The Method of Authority promotes a belief in something because a trusted source, such as a parent, a teacher, a boss, or programming consultant, says it is true. The emphasis is on the source, not on the methods the source may have used to gain the information.
The Scientific Method is unique among the methods of learning and it includes some unique characteristics. The method is public, objective, empirical (testable), systematic, cumulative, self-correcting, and predictive.
So what? Well, the “so what” is that it’s important for decision-makers to know the source of the information they are presented. Is the information merely an opinion? Is the information an urban legend? What is the source of the information? These questions lead to the second introductory discussion—research in general.
Research in General
I have been involved in research for about 30 years and have learned many things about what the “average” person thinks about research. Some of the things include, but are not limited to:
Most people think that research is a simple process that can be performed by anyone, including people with absolutely no research background.

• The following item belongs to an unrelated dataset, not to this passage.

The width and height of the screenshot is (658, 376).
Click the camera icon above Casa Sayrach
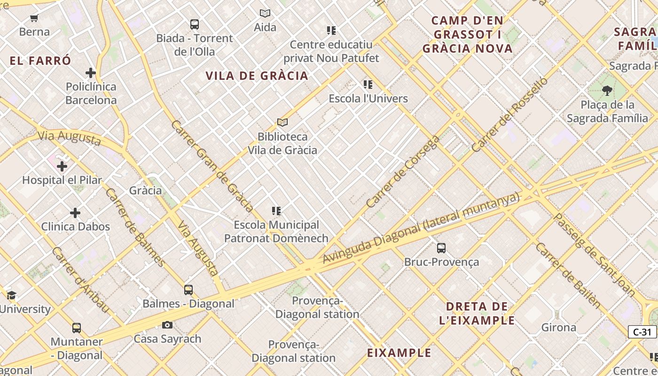(167, 325)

Most radio people do not have any formal research training, yet many of these people make claims about research and research methodology. Unfortunately, in many situations, other unsuspecting individuals accept these unfounded statements as true. For example, and I don’t know where it started, there is a belief that for a research project to be valid and reliable, virgin respondents (people who have never participated in a research study—“professional respondents”) must be used. This is pure trash.
Numerous research urban legends, myths, and fallacies are passed from one person to another—usually from a PD, former PD, or programming consultant, who has no research training. Much of my time in research is spent correcting the research “facts” passed along by non-researchers.
Much of what most people know about research falls into the category of learning I call, “It seems like” (Method of Intuition). That is, consultants, PDs, and others who have no research training believe and pass along information that is based on hearsay. For example, you may hear someone say that music tests need a sample of 150 respondents. Why? Because “it seems like” a smaller sample would not be good. What happens with this type of comment? Many people pass along the “fact” that music tests must include 150 respondents, and many people believe it’s true.
Finally, many non-researchers think that “interpreting” research consists merely of looking at the data. This is particularly true when people try to compare the results of one study to the results of another study, or from one trend to another trend. In music tests or callout, for example, some people may see a song rated as a 5.1 in one test and a 5.9 in another test and think that the song went up—more people like the song, or some similar interpretation. In reality, however, it might be that the 5.9 is actually lower than the 5.1—the song could actually have gone down in the ratings. Listen to me now, and believe me later—in most situations, it is virtually impossible to simply “eyeball” the results of two or more tests and determine if “things” went up or down.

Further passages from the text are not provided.